■ Given request
Please convert the records below, from the line containing "How do I perform: Click rank" through the line containing "click(x=845, y=486)", into a JSON list of strings with one string per line, omitting blank lines.

Records for locating text and elements
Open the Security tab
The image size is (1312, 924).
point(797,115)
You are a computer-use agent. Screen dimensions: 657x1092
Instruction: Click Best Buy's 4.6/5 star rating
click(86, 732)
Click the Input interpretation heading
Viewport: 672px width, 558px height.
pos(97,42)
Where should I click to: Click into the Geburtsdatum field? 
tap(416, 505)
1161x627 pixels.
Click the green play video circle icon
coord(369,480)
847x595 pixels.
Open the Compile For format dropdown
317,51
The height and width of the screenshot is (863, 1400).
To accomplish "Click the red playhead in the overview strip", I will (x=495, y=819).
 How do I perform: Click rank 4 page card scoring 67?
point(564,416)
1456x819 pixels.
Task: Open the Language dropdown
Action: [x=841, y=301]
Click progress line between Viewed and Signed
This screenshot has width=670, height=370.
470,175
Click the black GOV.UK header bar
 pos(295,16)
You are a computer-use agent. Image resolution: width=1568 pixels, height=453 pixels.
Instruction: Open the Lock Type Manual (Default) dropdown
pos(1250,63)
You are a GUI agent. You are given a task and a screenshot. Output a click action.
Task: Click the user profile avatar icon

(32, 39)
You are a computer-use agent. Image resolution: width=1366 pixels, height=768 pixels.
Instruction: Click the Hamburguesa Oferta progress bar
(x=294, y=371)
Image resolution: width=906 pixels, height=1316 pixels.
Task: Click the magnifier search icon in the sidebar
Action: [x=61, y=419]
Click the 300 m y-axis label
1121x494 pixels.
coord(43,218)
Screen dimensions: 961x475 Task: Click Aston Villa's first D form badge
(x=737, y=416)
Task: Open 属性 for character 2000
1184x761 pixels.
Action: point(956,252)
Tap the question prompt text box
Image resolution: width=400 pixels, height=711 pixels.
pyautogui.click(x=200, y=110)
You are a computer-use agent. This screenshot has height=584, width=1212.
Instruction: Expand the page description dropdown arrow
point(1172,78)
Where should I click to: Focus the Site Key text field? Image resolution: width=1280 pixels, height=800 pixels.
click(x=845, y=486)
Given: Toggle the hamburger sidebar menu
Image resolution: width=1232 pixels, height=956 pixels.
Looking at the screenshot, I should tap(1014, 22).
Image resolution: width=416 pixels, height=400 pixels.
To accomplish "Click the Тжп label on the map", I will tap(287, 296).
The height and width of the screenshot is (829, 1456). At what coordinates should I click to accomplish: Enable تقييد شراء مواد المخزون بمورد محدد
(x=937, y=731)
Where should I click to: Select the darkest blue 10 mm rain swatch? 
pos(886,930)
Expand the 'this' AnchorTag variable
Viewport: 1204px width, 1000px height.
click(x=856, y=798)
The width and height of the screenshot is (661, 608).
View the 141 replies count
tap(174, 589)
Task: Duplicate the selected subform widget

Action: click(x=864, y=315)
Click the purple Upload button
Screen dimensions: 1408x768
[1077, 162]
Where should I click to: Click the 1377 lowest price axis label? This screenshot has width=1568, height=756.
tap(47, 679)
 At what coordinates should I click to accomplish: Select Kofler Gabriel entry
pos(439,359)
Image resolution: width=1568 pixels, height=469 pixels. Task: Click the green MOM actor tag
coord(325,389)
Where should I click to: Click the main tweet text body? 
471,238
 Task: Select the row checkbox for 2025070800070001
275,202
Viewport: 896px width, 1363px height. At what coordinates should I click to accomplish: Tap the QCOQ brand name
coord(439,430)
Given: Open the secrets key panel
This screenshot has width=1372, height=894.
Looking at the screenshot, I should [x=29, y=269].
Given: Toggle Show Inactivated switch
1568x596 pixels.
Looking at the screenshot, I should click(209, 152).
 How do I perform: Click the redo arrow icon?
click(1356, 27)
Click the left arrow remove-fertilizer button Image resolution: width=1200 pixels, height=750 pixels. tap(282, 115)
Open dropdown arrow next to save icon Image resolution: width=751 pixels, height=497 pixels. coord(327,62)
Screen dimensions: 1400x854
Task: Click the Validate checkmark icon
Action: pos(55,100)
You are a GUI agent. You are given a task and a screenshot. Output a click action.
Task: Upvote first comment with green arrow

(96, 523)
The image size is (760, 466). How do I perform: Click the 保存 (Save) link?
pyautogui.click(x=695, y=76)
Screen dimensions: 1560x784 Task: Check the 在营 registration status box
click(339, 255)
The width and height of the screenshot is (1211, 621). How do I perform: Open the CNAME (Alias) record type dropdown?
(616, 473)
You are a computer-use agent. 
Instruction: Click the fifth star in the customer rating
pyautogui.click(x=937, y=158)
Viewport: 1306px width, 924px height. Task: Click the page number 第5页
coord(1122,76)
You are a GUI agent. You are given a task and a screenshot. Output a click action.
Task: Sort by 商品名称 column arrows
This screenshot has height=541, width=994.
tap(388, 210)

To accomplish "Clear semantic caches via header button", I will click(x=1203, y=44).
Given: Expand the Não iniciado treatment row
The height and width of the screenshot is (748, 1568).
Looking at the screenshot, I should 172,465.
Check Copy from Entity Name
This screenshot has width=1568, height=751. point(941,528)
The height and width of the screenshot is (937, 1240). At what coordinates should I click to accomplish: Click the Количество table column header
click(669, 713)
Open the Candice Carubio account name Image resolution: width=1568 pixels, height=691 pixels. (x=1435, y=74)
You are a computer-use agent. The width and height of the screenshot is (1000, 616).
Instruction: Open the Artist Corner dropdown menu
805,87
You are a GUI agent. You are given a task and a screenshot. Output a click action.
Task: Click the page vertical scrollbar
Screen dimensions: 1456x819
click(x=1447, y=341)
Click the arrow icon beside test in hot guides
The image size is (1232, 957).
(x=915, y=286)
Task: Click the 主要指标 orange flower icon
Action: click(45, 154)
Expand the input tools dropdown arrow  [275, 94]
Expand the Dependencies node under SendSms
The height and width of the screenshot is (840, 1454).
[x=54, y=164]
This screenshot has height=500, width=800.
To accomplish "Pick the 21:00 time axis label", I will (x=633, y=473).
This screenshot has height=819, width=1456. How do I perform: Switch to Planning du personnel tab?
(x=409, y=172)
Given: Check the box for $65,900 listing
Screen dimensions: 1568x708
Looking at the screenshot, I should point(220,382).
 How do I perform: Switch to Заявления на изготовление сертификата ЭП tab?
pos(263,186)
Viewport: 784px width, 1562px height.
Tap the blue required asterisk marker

■ The completed task
[
  " How do I perform: Click rank 4 page card scoring 67?",
  "point(564,416)",
  "1456x819 pixels.",
  "Task: Open the Language dropdown",
  "Action: [x=841, y=301]",
  "Click progress line between Viewed and Signed",
  "This screenshot has width=670, height=370.",
  "470,175",
  "Click the black GOV.UK header bar",
  " pos(295,16)",
  "You are a computer-use agent. Image resolution: width=1568 pixels, height=453 pixels.",
  "Instruction: Open the Lock Type Manual (Default) dropdown",
  "pos(1250,63)",
  "You are a GUI agent. You are given a task and a screenshot. Output a click action.",
  "Task: Click the user profile avatar icon",
  "(32, 39)",
  "You are a computer-use agent. Image resolution: width=1366 pixels, height=768 pixels.",
  "Instruction: Click the Hamburguesa Oferta progress bar",
  "(x=294, y=371)",
  "Image resolution: width=906 pixels, height=1316 pixels.",
  "Task: Click the magnifier search icon in the sidebar",
  "Action: [x=61, y=419]",
  "Click the 300 m y-axis label",
  "1121x494 pixels.",
  "coord(43,218)",
  "Screen dimensions: 961x475 Task: Click Aston Villa's first D form badge",
  "(x=737, y=416)",
  "Task: Open 属性 for character 2000",
  "1184x761 pixels.",
  "Action: point(956,252)",
  "Tap the question prompt text box",
  "Image resolution: width=400 pixels, height=711 pixels.",
  "pyautogui.click(x=200, y=110)",
  "You are a computer-use agent. This screenshot has height=584, width=1212.",
  "Instruction: Expand the page description dropdown arrow",
  "point(1172,78)",
  "Where should I click to: Focus the Site Key text field? Image resolution: width=1280 pixels, height=800 pixels.",
  "click(x=845, y=486)"
]